Serdar Turgut
0 0 0000
Türbanın gölgesi
Hayatlarındaki en büyük siyasi krizi, ithal ettikleri somon balıkları beklendiği kadar taze çıkmayınca yaşayan İsveçliler, krizler konusundaki bu tecrübesizlikleri nedeniyle Türkiye'de dört dörtlük bir krizin tam göbeğinde kaldılar. İsveçlilerin geneli bu konuda saftır ama gelen misafir bir de kral olunca yani bugünlere ait olmayan bir kişi olunca, kriz onu biraz daha fazla vurmuş durumda. İsveç Elçiliği kral ve kraliçe uğruna bir yemek vermiş. Ve bakanların eşlerine de davetiye yollamışlar. Şimdi bir İsveçliye, bir bakana eşi türbanlı diye davetiye yollanmaması gerektiğini anlatmak bir Japon'a sushi yemenin doğru olmadığını anlatmak kadar zor bir iştir.
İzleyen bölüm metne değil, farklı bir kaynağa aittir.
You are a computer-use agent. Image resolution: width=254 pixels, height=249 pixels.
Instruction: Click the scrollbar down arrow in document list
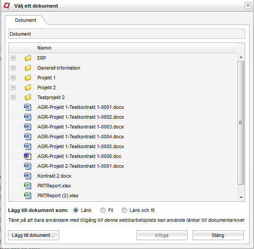point(241,197)
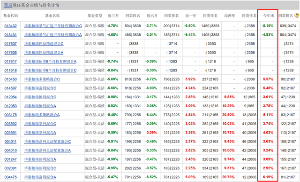Image resolution: width=300 pixels, height=182 pixels.
Task: Open 华泰柏瑞招享6个月持有期混合A link
Action: [x=50, y=62]
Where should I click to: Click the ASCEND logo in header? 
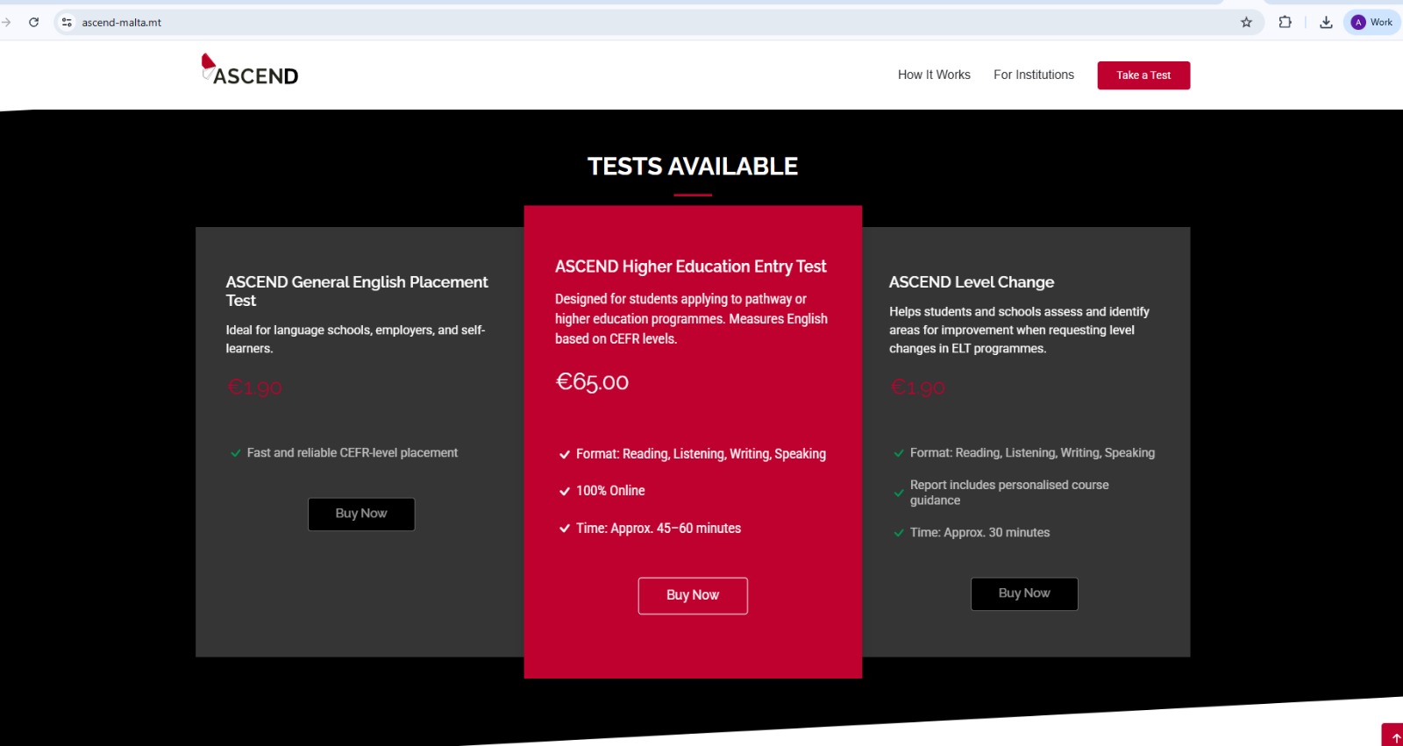point(250,71)
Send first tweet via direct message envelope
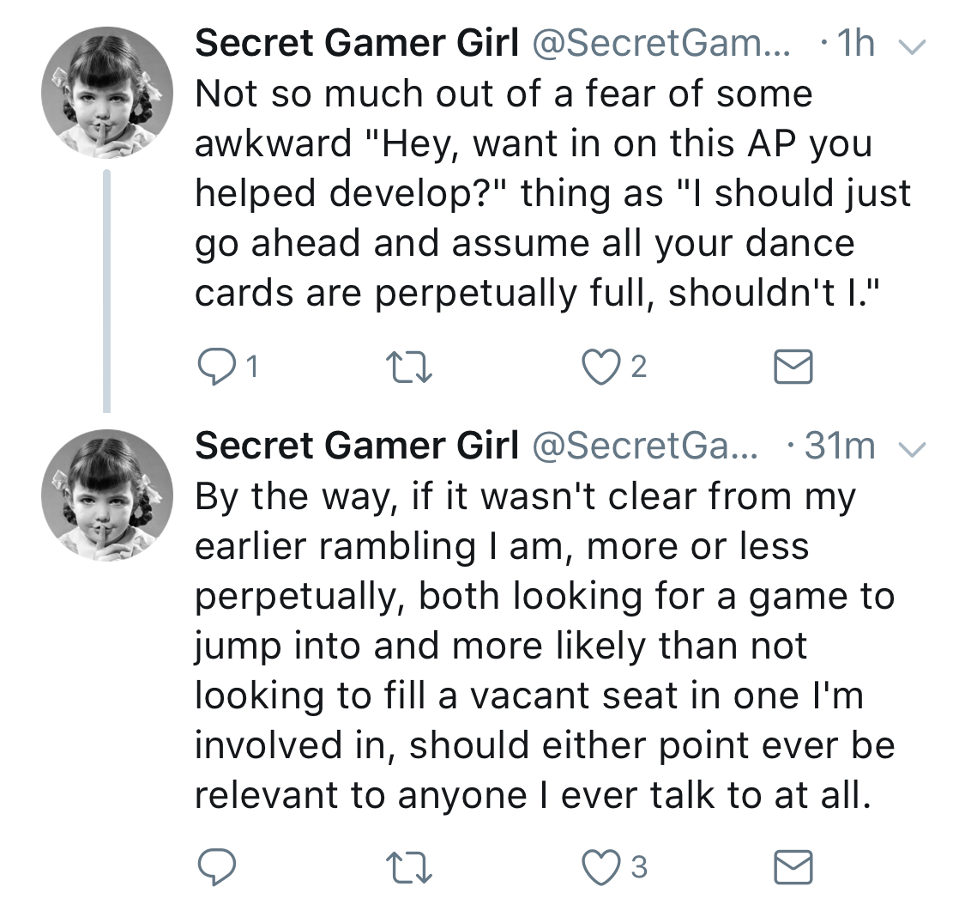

Anlatsanız da anlamazlar. Onların saflığı nedeniyle dün Ankara'da full-time gereksiz kriz yaşandı ve türbanın gölgesinin Ankara'yı bir türlü rahat bırakmayacağı tekrar anlaşıldı. Cumhurbaşkanı Sezer ve eşi 'Türk protokolünde böyle bir gelenek yok' diye davete katılmamışlar, keza türbanlılar ile bir arada bulunmak yerine rütbelerini söküp tekrar er olmayı kabul edebilecekmiş gibi tavır alan Genelkurmay Başkanı da davete katılmamış. Bunların davranışı pek sürpriz değil ama Başbakan Erdoğan ve Dışişleri Bakanı Gül de davete katılmayacaklarını bildirmişler. Bu son ikisi herhalde eşlerini üzmemek için davete katılmamak için bahaneler yaratmış olabilirler.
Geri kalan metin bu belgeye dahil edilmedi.